Le Professeur émérite d’université, Faustin AÏSSI a été un des premiers artisans de l’avènement de Patrice Talon au pouvoir.
Mais depuis 2016, le Bénin vit l’un des moments les plus difficiles de son histoire dans l’éducation. Les différentes réformes opérées par le gouvernement au lieu d’apporter une plus-value pour le monde éducatif et surtout une bouffée d’oxygène pour les acteurs reste malheureusement un handicap pour ce secteur. Et depuis, des voix s’élèvent pour dénoncer la chose. La dernière en date est celle du professeur Faustin AÏSSI l’un des premiers soutiens au candidat Patrice Talon qui avait approuvé le programme de ce dernier dans le sous-secteur de l’éducation mais qui malheureusement est en déphasage de ce qui avait été proposé. Lisez sa réflexion

Cher.e.s Ami.e.s,

C’est avec gravité mais aussi une grande sérénité que j’écris les lignes qui vont suivre.

J’ai été au printemps 2015 l’un des artisans du programme du candidat Patrice TALON notamment celui de l’éducation nationale avec trois autres compatriotes tant en matière d’Enseignement que de Recherche. Je me suis ainsi retrouvé dans le manuscrit et programme du Nouveau Départ proposé aux Béninois lors de la campagne électorale de 2016 sur la base duquel Patrice TALON a été brillamment élu Président de la République de notre pays le 20 mars 2016.

J’ai naturellement remercié notre nouveau président me sollicitant par son coup de fil du samedi 4 avril 2016 pour l’accompagner dans la mise en œuvre du programme que nous avons conçu mais je n’avais pas pu y répondre favorablement pour cause d’indisponibilité pendant une année suite à intervention chirurgicale délicate.

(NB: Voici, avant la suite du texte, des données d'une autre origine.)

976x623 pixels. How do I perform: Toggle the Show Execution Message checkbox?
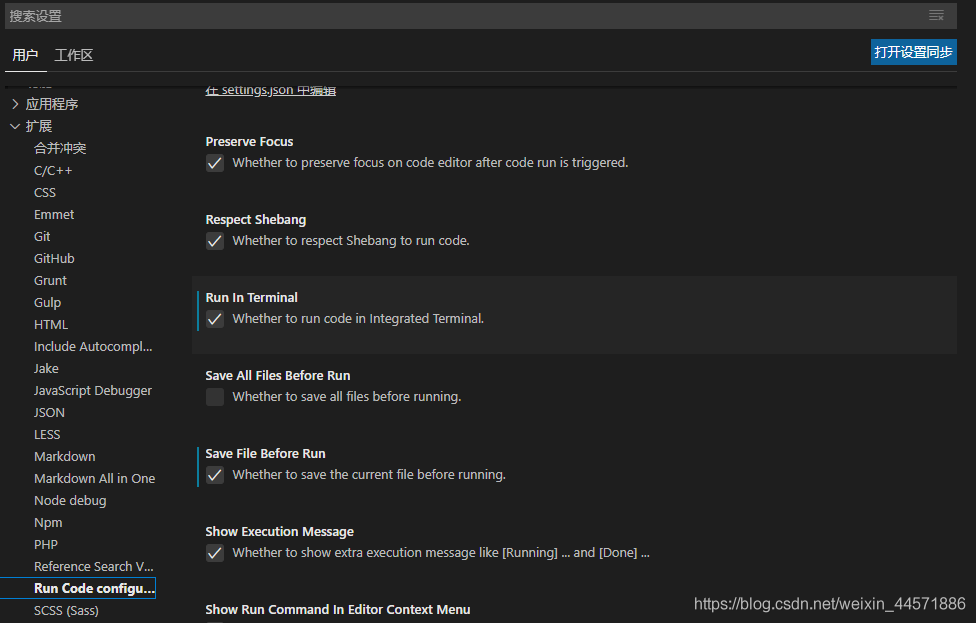215,553
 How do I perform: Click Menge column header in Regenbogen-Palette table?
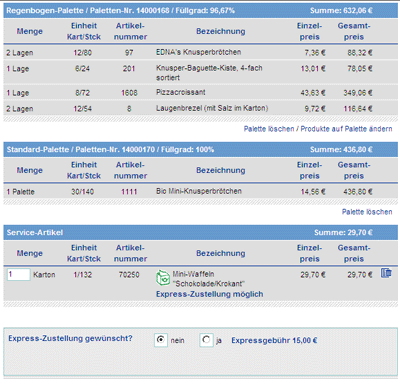point(30,31)
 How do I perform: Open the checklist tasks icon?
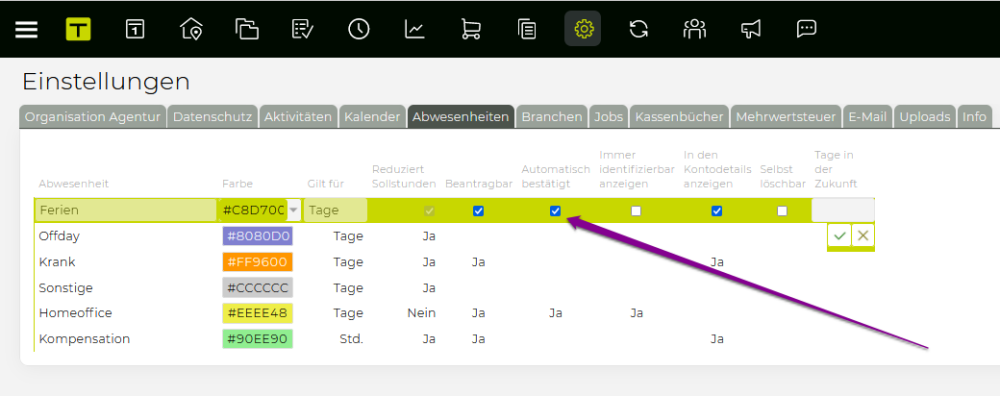click(302, 29)

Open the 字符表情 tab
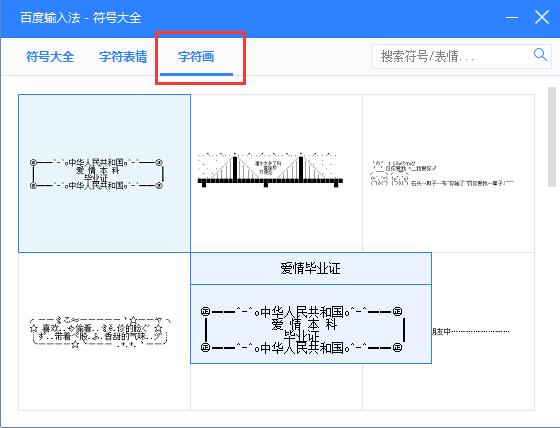tap(123, 56)
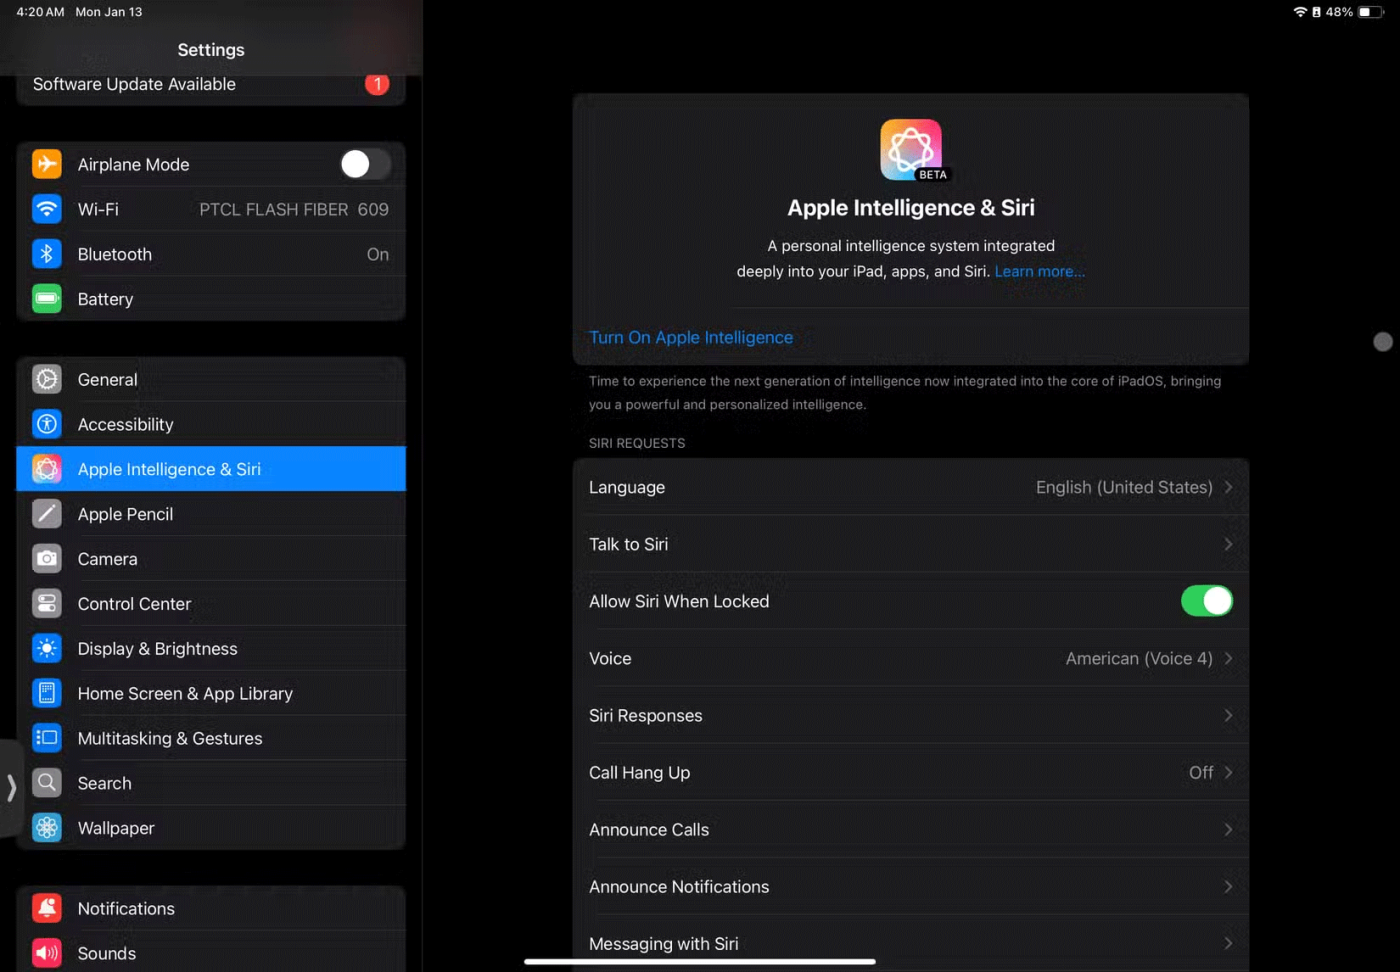Viewport: 1400px width, 972px height.
Task: Open Call Hang Up Off setting
Action: 1209,773
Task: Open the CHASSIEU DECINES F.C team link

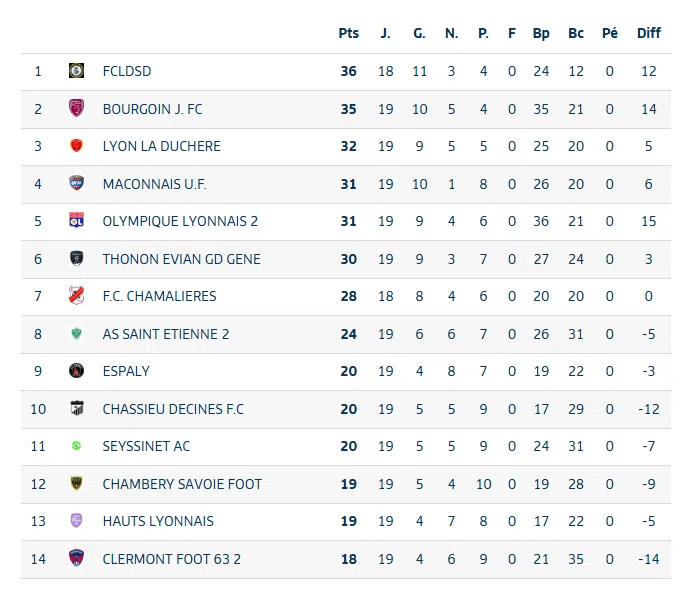Action: 173,409
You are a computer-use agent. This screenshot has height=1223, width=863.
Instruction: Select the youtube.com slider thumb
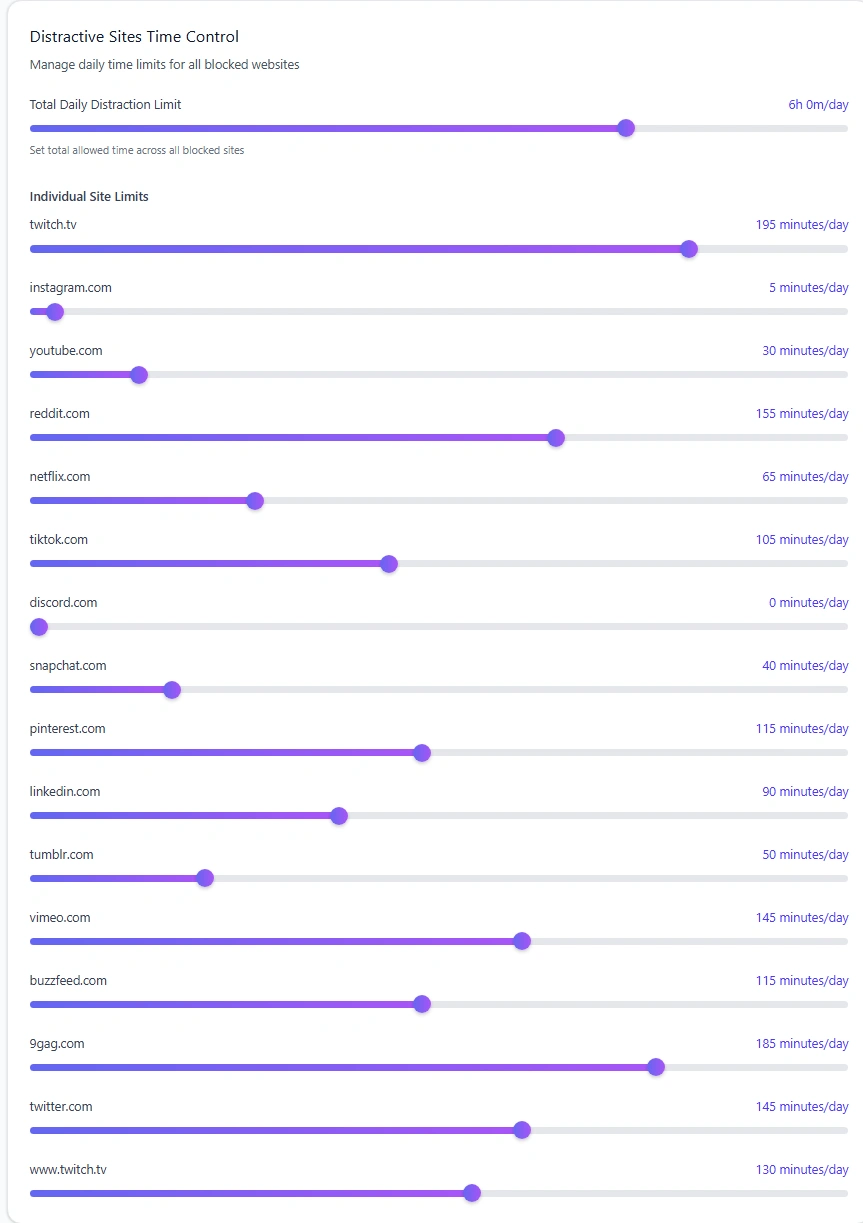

Pour autant c’était avec plaisir bien qu’étant convalescent, que j’avais répondu favorablement à sa demande de production de deux contributions aux deux commissions mises en place pour l’alimentation du PAG présenté au Palais de la Marina le 16 décembre 2016.

Le temps viendra où le bilan en matière d’éducation nationale sera fait et pour ce qui me concerne quand j’aurai à écrire mes mémoires.

Quand on a deux mandats pour mettre en œuvre une politique, si le ton n’est pas donné au 1er mandat, ce n’est certainement pas au second qu’on peut y arriver et surtout réussir. Force est de constater que rien de tangible n’a été perceptible aux initiés de l’éducation nationale dans le 1er mandat pour ce qui concerne tant l’enseignement public que la recherche académique scientifique à l’instar des infrastructures ou l’énergie voire récemment les œuvres culturelles et mémorielles pillées par le général Doods.

Or pour des pays à forte dominance jeune (60% au moins), c’est l’éducation nationale notamment son levier formation-recherche qui est le principal moteur du développement pour une nation, les infrastructures et énergie n’en n’étant que des outils.

En clair la formation des enseignants devrait être l’axe dorsal de cette politique en commençant par la dotation en ressources humaines, financières et de logistiques conséquentes.

Le plus dur étant la formation des hommes et des femmes, il eût fallu commencer par la création d’ENI et d’ENS (6 ENI et 6 ENS) supplémentaires dans les départements, au lieu de se contenter des deux ou trois que nous avons depuis des décennies dont Porto-Novo et Natitingou. Mais nous sommes restés sur des ENI privés ouverts dans des VONS et dans des locaux insalubres pour la plupart avec des enseignants qui y viennent compenser leur manque à gagner financier dû aux salaires de misère que leur offre leur administration. Pire, les étudiants reçus dans ces ENI privés ne sont pas recrutés par l’État mais demeurent les bêtes de somme à 30.000 FCFA par mois y compris d’établissements publics en manque de milliers de titulaires.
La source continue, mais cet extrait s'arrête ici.